Após anos de prejuízos, de 1985 a 1992, depois de privatizada, a empresa passou a exibir lucro de R$ 208 milhões anuais. Ao contrário de Collor, porém, Itamar não era um entusiasta das privatizações e sob seu mandato o programa foi desacelerado, embora em final de 1994 a Embraer, ícone da indústria aeronáutica brasileira, criada em 1969, durante a ditadura militar, tenha sido privatizada por R$ 265 milhões em leilão vencido pelo grupo Bozano, Simonsen.
Foi, no entanto, durante os dois governos do presidente Fernando Henrique Cardoso (1995-2002) que as privatizações ganharam fôlego redobrado, com a oferta de estatais de peso em setores chaves como telecomunicações, energia e siderurgia. O programa visava a melhorar a produtividade da economia e ampliar o acesso da população a serviços como os de telefonia. Para criar bases sólidas para as licitações, o governo federal fez várias articulações políticas e desenvolveu um modelo de engenharia financeira que enquadrasse os estados ao programa, através de transferências de recursos do caixa da União.
Além da Vale, o governo quebrou o monopólio da Telebrás e pôs à venda a Eletropaulo. O sistema Telebrás, incluindo as companhias estaduais, como Telerj e Telesp, foi fracionado por regiões e a oferta das empresas se constituiu na maior privatização ocorrida até então no país. Em junho de 1998, na Bolsa de Valores do Rio de Janeiro – transformada em uma verdadeira praça de guerra devido aos confrontos entre polícia e manifestantes contrários à privatização – foram arrecadados R$ 22,05 bilhões, com um ágio médio de 63,7% sobre os valores mínimos estipulados. Com a privatização do sistema Telebrás, o governo obteve arrecadação de R$ 22 bilhões, e os novos controladores da iniciativa privada desembolsaram R$ 135 bilhões na expansão e modernização dos sistemas.
Na ocasião, também foi desestatizada a Embratel, responsável pelas ligações de longa distância no país e para o exterior, bem como pelos serviços de teleconferência. A compradora, a americana MCI Communications, que pagou US$ 2,65 bilhões, com ágio de 47,2%, se envolveria depois em um polêmico caso de administração fraudulenta nos EUA. Hoje, a antiga Embratel é administrada pela mexicana Telmex, do empresário Carlos Slim.
Outra privatização emblemática foi a da Companhia Vale do Rio Doce, em 1997, então a maior exportadora de minério de ferro do mundo. A empresa foi arrematada por US$ 3,3 bilhões pelo consórcio Brasil, liderado pela CSN e que incluía fundos de pensão administrados pela Previ – do Banco do Brasil – e grupos nacionais e estrangeiros com menor participação. Já privatizada, a Vale tirou partido da grande valorização registrada pelo minério de ferrro nos últimos anos devido, em grande parte, à crescente demanda da China.

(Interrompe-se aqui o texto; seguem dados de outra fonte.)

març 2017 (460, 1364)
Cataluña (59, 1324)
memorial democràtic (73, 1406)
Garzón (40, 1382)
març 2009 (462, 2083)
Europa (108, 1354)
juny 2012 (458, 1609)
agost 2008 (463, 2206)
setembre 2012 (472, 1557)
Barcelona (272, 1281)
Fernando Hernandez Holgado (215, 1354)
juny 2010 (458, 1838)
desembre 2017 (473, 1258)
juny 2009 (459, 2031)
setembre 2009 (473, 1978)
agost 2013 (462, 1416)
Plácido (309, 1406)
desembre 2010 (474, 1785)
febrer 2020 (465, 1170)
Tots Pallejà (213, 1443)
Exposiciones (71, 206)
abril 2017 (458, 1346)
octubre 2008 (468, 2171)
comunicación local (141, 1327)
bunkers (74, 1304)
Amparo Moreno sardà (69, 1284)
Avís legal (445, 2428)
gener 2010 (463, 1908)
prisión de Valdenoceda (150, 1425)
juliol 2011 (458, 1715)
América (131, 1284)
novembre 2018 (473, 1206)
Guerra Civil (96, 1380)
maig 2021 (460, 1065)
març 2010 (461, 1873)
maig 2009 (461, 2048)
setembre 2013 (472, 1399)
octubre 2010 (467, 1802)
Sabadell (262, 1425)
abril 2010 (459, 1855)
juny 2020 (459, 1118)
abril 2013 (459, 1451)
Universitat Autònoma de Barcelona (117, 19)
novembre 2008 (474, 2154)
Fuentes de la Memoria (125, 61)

Ainda durante a gestão de Fernando Henrique, os governadores privatizaram bancos estaduais, como o Banerj e o Banespa. Já entre 1996 e 1999, o governo federal promoveu o desmonte das estatais ferroviárias, com a concessão da quase totalidade da malha à iniciativa privada. O objetivo era acabar com o déficit operacional da Rede Ferroviária Federal (RFFSA) e arrecadar recursos com a concessão dos trechos. Se, por um lado, o objetivo foi alcançado, com o aumento no transporte de carga e uma certa redução nos tempos de percurso, por outro o programa praticamente extinguiu o transporte de longa distância de passageiros, hoje restrito às linhas Vitória-Belo Horizonte e Carajás-São Luis.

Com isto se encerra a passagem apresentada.